What the task asks: Scan the records below and report how many lines contain the word "will", giving the number by itself.

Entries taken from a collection
____________

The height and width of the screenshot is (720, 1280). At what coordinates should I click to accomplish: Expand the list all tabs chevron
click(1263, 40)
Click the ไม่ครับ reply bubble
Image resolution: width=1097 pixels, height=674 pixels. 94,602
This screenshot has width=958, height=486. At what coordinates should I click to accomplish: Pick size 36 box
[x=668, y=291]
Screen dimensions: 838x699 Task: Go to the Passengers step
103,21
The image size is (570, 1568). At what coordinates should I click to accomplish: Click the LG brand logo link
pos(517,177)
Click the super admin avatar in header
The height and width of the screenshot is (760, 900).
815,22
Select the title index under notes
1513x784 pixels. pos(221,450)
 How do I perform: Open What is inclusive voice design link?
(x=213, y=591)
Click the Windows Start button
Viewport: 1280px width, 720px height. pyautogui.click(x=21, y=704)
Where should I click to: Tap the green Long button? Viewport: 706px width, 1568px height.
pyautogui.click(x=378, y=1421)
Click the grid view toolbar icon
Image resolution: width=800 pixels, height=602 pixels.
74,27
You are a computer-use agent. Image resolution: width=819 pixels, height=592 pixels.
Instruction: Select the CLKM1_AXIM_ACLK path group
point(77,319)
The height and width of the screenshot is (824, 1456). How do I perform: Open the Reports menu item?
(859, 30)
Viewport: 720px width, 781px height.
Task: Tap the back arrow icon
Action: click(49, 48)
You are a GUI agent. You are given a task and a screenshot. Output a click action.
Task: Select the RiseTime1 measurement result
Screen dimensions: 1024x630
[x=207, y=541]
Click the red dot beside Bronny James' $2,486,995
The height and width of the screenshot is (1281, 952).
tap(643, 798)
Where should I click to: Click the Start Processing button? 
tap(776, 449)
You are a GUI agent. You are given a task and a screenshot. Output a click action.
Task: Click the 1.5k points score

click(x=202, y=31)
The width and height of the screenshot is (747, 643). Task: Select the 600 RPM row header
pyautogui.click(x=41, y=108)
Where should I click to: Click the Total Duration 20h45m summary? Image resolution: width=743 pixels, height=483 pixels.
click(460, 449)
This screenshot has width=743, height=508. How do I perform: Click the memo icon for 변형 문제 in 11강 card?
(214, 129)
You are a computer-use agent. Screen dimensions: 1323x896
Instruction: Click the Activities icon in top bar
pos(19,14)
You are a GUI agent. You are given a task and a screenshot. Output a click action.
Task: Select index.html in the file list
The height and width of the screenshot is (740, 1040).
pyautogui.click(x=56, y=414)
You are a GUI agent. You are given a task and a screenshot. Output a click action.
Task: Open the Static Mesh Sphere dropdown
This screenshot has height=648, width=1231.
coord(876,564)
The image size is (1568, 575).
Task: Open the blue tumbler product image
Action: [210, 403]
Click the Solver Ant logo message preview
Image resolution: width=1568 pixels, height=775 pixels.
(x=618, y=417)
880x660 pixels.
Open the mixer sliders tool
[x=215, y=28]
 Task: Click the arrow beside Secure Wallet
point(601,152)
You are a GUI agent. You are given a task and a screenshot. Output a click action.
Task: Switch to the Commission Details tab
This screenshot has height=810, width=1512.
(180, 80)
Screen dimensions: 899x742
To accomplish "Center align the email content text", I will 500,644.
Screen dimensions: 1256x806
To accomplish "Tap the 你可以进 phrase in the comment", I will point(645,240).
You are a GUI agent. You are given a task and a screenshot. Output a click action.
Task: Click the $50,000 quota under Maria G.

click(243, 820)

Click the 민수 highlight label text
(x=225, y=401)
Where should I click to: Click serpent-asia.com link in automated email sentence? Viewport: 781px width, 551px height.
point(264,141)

____________

Answer for the task: 2